Brief
Quote every line of the records below word for word, leaving out the pictures.
[start of Information given]
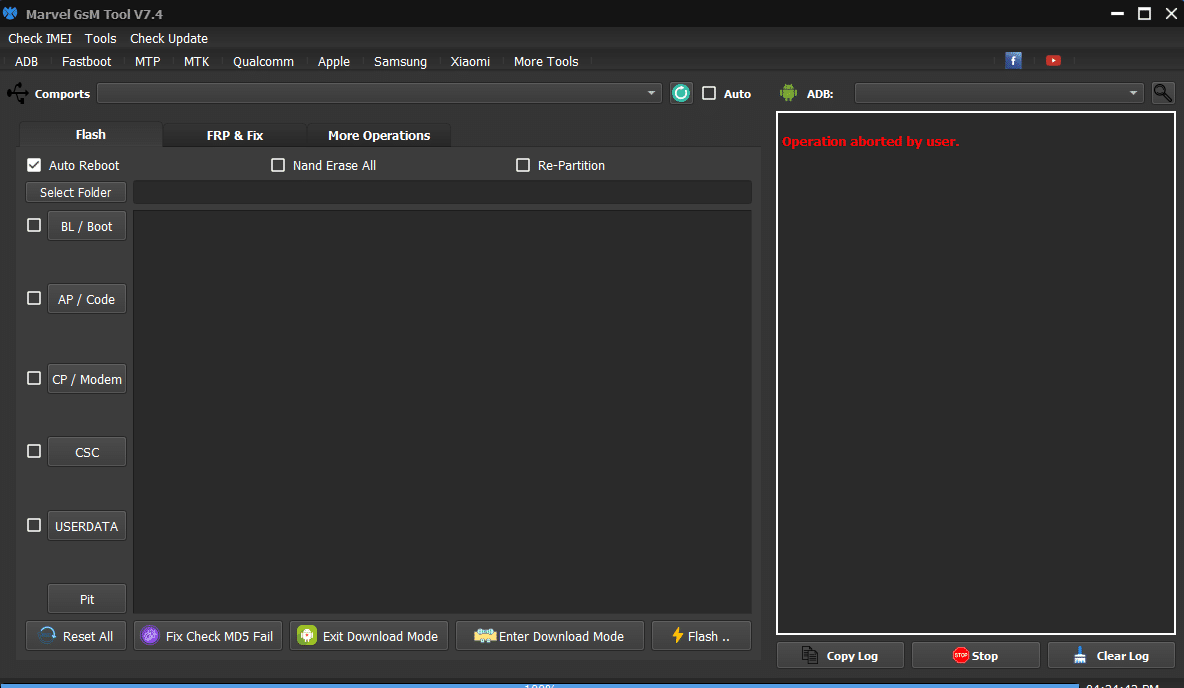Enable the Nand Erase All checkbox
The image size is (1184, 688).
click(x=278, y=165)
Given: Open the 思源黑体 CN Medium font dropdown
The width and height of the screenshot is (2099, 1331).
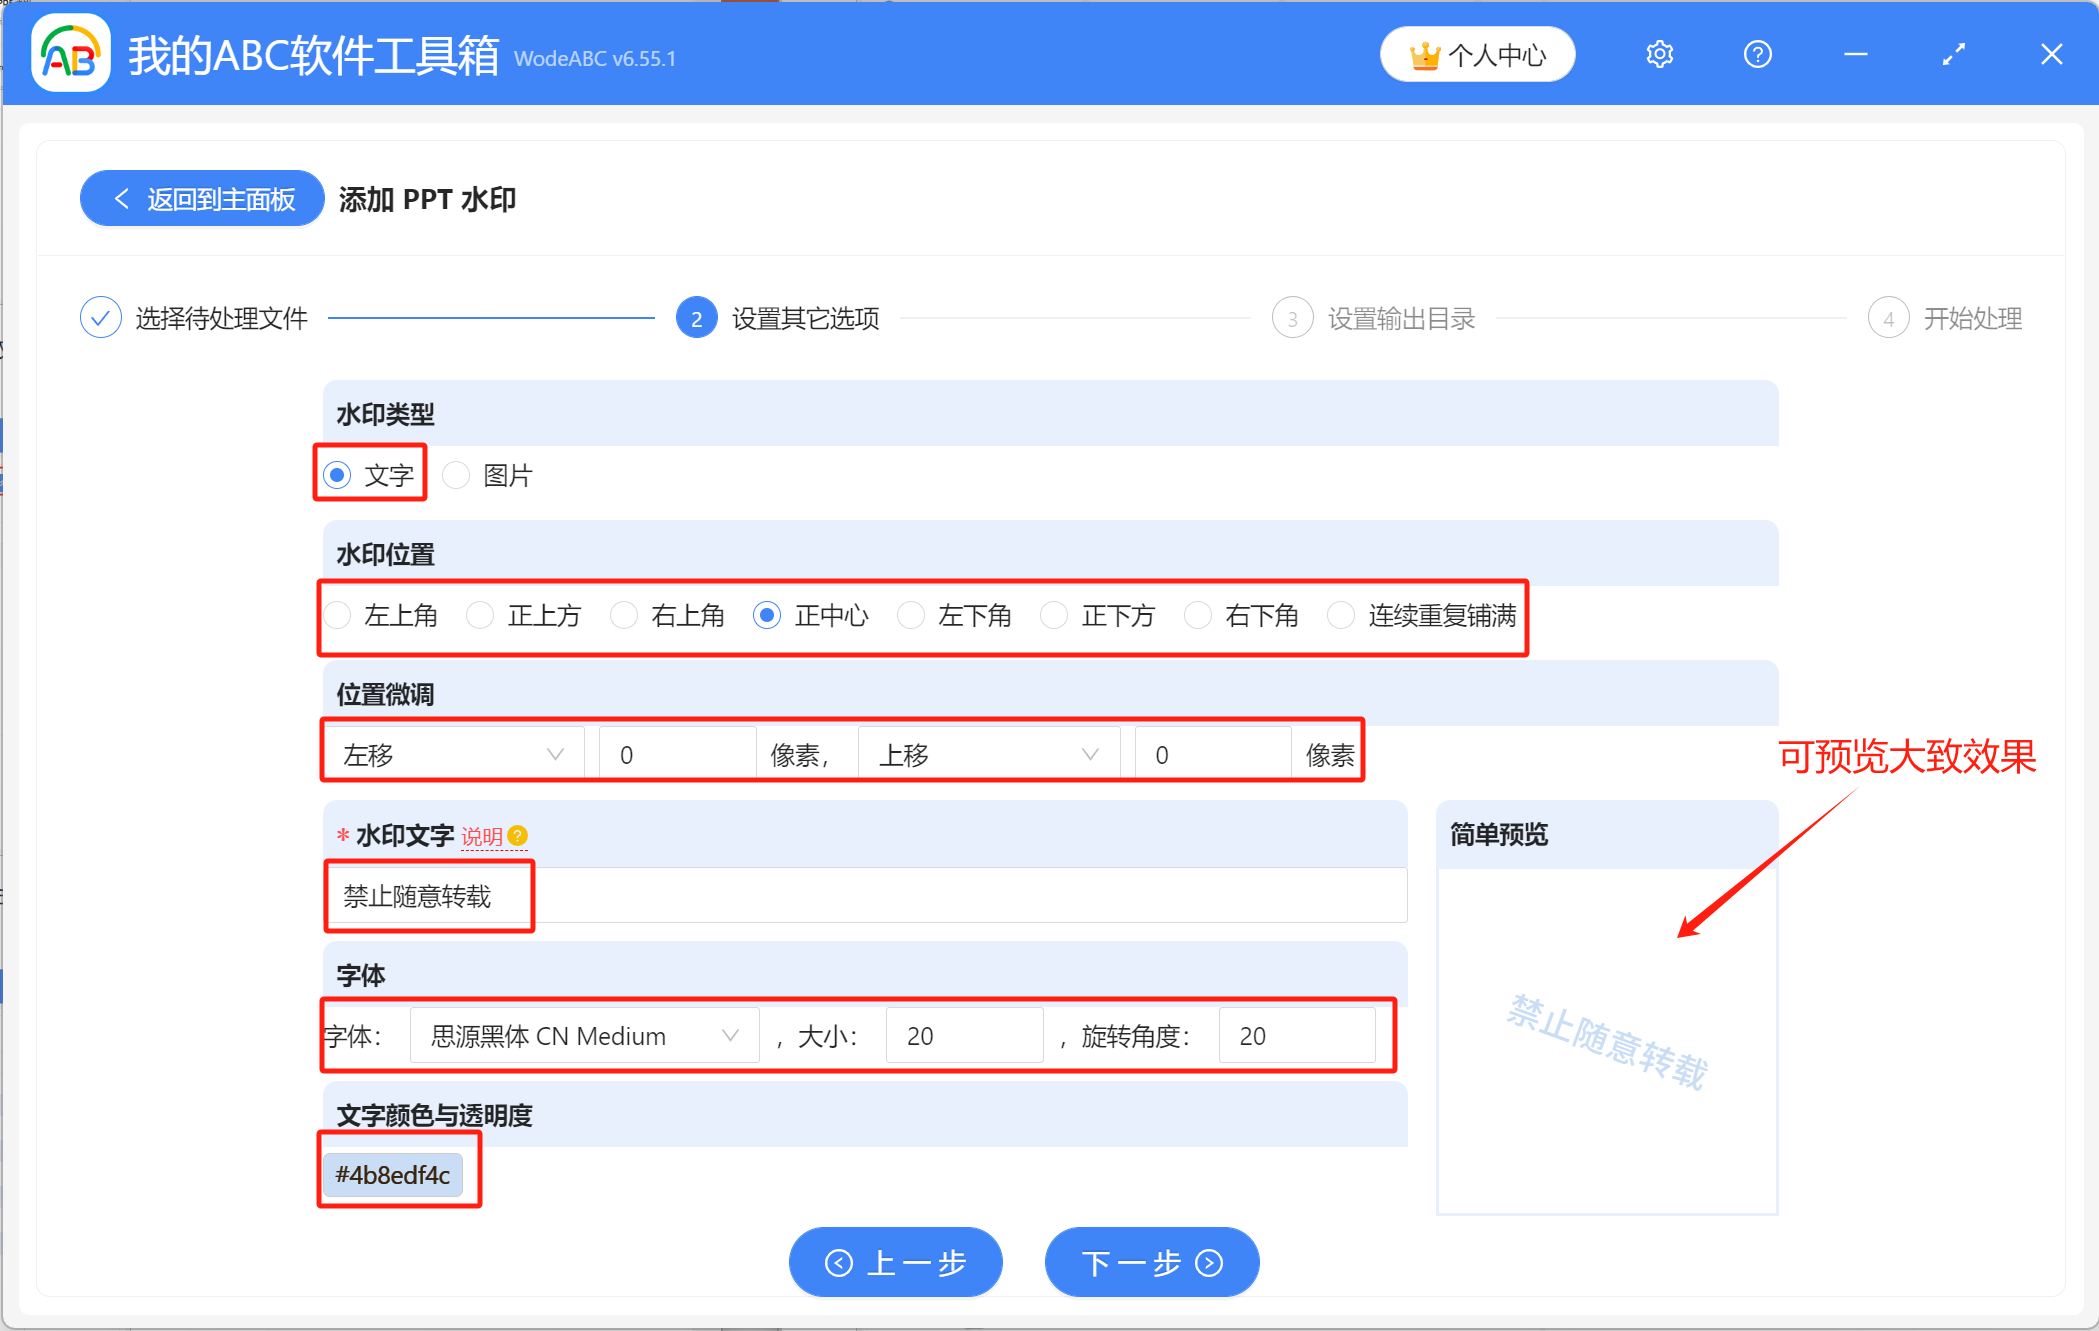Looking at the screenshot, I should pos(584,1036).
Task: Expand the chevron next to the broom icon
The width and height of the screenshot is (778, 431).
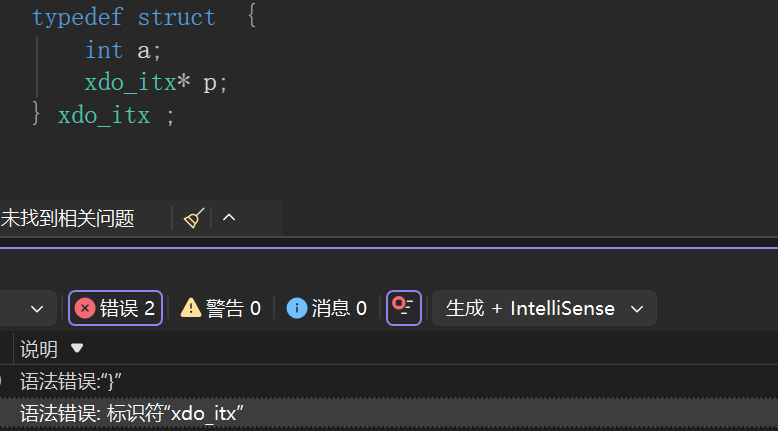Action: click(229, 218)
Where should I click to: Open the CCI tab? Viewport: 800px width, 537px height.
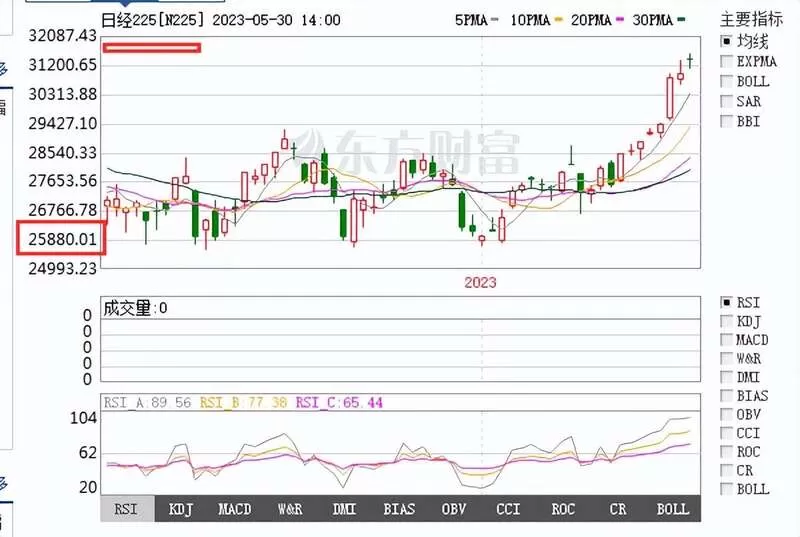(508, 509)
[end of Information given]
Response to the task
Enable the Nand Erase All checkbox
The image size is (1184, 688).
click(x=278, y=165)
Given: Open the 思源黑体 CN Medium font dropdown
The width and height of the screenshot is (2099, 1331).
Looking at the screenshot, I should pos(584,1036).
Task: Expand the chevron next to the broom icon
The width and height of the screenshot is (778, 431).
Action: click(229, 218)
Where should I click to: Open the CCI tab? Viewport: 800px width, 537px height.
(508, 509)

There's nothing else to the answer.